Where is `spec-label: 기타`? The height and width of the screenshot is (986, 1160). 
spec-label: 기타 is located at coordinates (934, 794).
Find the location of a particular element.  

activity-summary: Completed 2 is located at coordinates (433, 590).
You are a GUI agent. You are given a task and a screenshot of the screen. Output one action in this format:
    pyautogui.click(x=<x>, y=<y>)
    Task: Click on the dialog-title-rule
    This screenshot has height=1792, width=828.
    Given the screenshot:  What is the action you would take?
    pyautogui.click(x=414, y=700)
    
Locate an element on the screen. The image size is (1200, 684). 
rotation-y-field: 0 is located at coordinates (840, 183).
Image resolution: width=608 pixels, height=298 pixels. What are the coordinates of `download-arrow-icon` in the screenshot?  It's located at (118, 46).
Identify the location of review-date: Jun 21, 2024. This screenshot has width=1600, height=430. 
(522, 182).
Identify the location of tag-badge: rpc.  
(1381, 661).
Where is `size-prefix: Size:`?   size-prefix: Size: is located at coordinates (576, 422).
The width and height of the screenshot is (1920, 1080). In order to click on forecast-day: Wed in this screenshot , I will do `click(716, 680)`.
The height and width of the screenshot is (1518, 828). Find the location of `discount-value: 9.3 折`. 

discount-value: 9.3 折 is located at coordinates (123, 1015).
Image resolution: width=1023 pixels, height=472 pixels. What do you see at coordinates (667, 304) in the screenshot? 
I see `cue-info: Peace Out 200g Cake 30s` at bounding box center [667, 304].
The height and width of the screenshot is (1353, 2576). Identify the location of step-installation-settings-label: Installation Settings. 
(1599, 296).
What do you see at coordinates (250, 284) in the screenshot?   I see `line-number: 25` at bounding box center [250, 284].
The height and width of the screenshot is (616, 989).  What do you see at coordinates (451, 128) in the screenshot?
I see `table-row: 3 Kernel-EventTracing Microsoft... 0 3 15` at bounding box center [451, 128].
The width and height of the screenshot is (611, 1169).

_ _ _ _ _ _ _

> Task statement
Return the lines above verbatim, beginning at the line containing "Identify the location of tag-badge: rpc." and continuing through the final line of the entries.

> Response below
Identify the location of tag-badge: rpc.  
(1381, 661).
Where is `size-prefix: Size:`?   size-prefix: Size: is located at coordinates (576, 422).
The width and height of the screenshot is (1920, 1080). In order to click on forecast-day: Wed in this screenshot , I will do `click(716, 680)`.
The height and width of the screenshot is (1518, 828). Find the location of `discount-value: 9.3 折`. 

discount-value: 9.3 折 is located at coordinates (123, 1015).
Image resolution: width=1023 pixels, height=472 pixels. What do you see at coordinates (667, 304) in the screenshot? 
I see `cue-info: Peace Out 200g Cake 30s` at bounding box center [667, 304].
The height and width of the screenshot is (1353, 2576). Identify the location of step-installation-settings-label: Installation Settings. 
(1599, 296).
What do you see at coordinates (250, 284) in the screenshot?   I see `line-number: 25` at bounding box center [250, 284].
The height and width of the screenshot is (616, 989).  What do you see at coordinates (451, 128) in the screenshot?
I see `table-row: 3 Kernel-EventTracing Microsoft... 0 3 15` at bounding box center [451, 128].
The width and height of the screenshot is (611, 1169).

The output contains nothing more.